Steuerreformgesetz 2020: Änderungen im Umgründungssteuerrecht

Die Gastautoren Mag. Andreas Kampitsch und MMag. Michael Petritz stellen die wesentlichen Änderungen – die teilweise Einschränkung des Besteuerungsrechts und die Ausweitung des Anteilstausches in § 16 Abs 1a UmgrStG – dar.

Ein „Vermächtnis“ der Regierung Kurz I – der erste Teil der geplanten dreiteiligen Steuerreform der ÖVP-FPÖ-Koalition wurde am 10. Oktober 2019 als „Steuerreformgesetz 2020“nach Einbringung als Initiativantrag im Bundesrat beschlossen. Im Umgründungssteuergesetz ergeben sich kleinere Änderungen, die in Reaktion auf die Rechtsprechung der Höchstgerichte erfolgten. Konkret wurde die teilweise Einschränkung des Besteuerungsrechts (an der Gegenleistung) bei Einbringungen präzisiert und der steuerneutrale Anteilstausch ausgedehnt.

1 Teilweise Einschränkung des Besteuerungsrechts

Einbringungen von österreichischen (Teil-)Betrieben und Mitunternehmeranteilen durch nicht in Österreich ansässige, natürliche Personen in Körperschaften führen grds dazu, dass Österreich das Besteuerungsrecht an dem Betrieb nicht verliert.

Handelt es sich bei der übernehmenden Körperschaft um eine in Österreich ansässige Körperschaft unterliegt der Betrieb im Rahmen der unbeschränkten Steuerpflicht in Österreich der Besteuerung. Gleichermaßen ist eine in Österreich nicht ansässige Körperschaft mit dem Betrieb in Österreich beschränkt steuerpflichtig.

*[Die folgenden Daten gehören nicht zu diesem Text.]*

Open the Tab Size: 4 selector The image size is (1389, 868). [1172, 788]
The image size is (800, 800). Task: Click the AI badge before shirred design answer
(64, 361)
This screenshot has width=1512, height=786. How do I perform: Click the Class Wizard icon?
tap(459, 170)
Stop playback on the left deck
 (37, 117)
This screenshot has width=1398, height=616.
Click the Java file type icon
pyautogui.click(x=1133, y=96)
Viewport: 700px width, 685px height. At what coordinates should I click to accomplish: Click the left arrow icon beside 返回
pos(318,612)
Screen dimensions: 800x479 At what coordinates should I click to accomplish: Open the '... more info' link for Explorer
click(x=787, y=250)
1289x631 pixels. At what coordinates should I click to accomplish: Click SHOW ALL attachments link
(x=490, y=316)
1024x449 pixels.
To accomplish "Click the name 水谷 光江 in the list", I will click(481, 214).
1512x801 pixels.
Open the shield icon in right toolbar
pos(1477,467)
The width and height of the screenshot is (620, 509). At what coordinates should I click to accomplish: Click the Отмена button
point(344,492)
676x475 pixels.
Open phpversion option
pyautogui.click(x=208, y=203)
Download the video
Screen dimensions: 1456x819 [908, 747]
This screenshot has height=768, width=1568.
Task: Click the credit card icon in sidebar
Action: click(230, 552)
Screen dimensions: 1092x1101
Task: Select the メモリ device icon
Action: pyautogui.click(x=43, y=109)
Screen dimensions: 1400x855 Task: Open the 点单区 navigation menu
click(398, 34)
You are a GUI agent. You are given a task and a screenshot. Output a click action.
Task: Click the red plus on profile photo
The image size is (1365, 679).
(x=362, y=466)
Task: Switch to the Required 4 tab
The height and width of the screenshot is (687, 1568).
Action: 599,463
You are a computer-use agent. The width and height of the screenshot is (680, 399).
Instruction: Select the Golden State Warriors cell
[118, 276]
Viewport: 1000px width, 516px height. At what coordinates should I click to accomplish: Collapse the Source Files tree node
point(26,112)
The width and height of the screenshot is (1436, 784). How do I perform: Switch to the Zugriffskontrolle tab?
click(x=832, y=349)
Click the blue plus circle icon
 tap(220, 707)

Kein Besteuerungsrecht Österreichs besteht jedoch in aller Regel an den Anteilen des Einbringenden an der übernehmenden Körperschaft: Bei nicht in Österreich ansässigen Körperschaften besteht schon nach rein innerstaatlichem Recht kein Besteuerungsrecht Österreichs, bei in Österreich ansässigen Körperschaften wird ein solches Besteuerungsrecht regelmäßig durch eine Art 13 OECD-MA vergleichbare Regelung in dem konkret anwendbaren Doppelbesteuerungsabkommen ausgeschlossen.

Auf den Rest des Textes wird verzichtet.